Infiltration of the airways by T helper type 2 (Th2) lymphocytes is a well-recognized feature of asthma. CD4 T cells are known to orchestrate the allergic inflammatory reaction through the production of cytokines such as interleukin (IL)-4, IL-5 and IL-13 (1). Interleukin-4 and IL-13 stimulates B cells to produce immunoglobulin (Ig)E while IL-5 induces activation and differentiation of eosinophils. Activated CD4 T cells have been a consistent finding in both the bronchoalveolar lavage (BAL) fluid and bronchial biopsies in stable asthma (1, 2). Furthermore, CD4 lymphocytes increase further following allergen challenge (3, 4). Lymphocyte recruitment from peripheral blood into the airways is controlled by adhesion molecules and chemokines. The chemokines are a large family of 8–14 kDa heparin-binding peptides, which have been subdivided into four subfamilies on the basis of the position of either one or two cysteine residues located near the amino terminus of the protein (CXCL, CCL, CL, and CX3CL) (5, 6).

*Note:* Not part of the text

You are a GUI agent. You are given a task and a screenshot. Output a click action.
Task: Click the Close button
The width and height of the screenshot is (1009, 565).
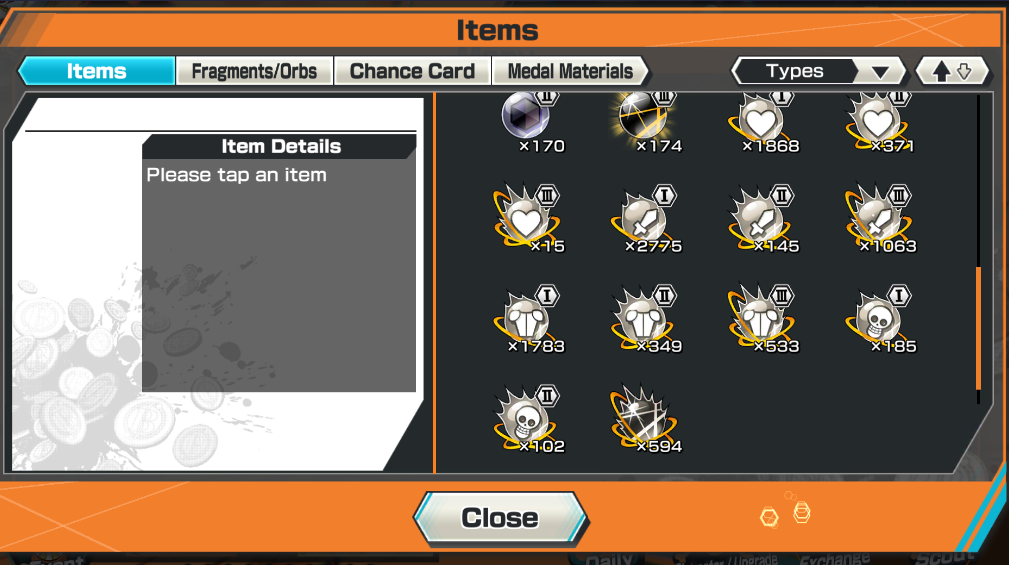coord(500,518)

The monocyte-derived chemokine (MDC) is a member of the CCL subfamily, which was discovered by two independent groups (7, 8). The mouse homolog of MDC was identified in activated B lymphocytes and dendritic cells and designated ABCD-1 (9). The MDC is located to human chromosome 13. Upon activation MDC is produced by a number of cellular sources including macrophages, monocytes, dendritic cells, activated T lymphocytes and epithelial cells (7–10). Original studies showed that MDC induce migration of macrophages, monocytes, natural killer (NK) cells, and activated lymphocytes (7–9). Subsequent studies however, demonstrated that MDC also attract lymphocytes of the Th2 phenotype (11, 12). CCR4 is the receptor for both MDC and thymus and activation-regulated chemokine (TARC) (12, 13). Interestingly, this receptor is preferentially expressed in Th2 but not in Th1 lymphocytes (13, 15). CCR4 is also highly expressed in skin memory T cells [these cells co-express the cutaneous lymphocyte antigen (CTAL) which functions as a homing receptor for inflamed skin] (15). Both MDC and CCR4 immunoreactivities have been found to be expressed in bronchial biopsies derived from asthmatics exposed to allergen challenge (16) but not in stable asthmatics. In the present study, we have investigated MDC in the airways of stable asthmatics.
A group of 17 symptom-free asthmatics (14 female, median age 36 years, range 18–49) treated with inhaled salbutamol alone (given as required and no more than three times a day) and 13 healthy subjects (eight male, median age 30 years, range 18–55) volunteered to participate in the study. Clinical characteristics of both asthmatic and normal subjects are shown in Table 1. According to the GINA guidelines patients were considered to suffer either intermittent (n = 3) or mild-persistent asthma (n = 14). Their atopic status was confirmed by skin prick testing (atopy was defined as a positive skin prick test wheal >3 mm) with a series of common inhalant allergens including Dermatophagoides pteronyssinus and farinae, mixed grass, tree pollen, cat and dog dander and cockroach (Alk Bello, Roun Rock, TX). For at least 2 months before the bronchoscopy none of the patients received any treatment with corticosteroids, sodium cromoglycate or nedocromil sodium. The Hospital's Ethic Committee approved the study, and patients gave their written informed consent.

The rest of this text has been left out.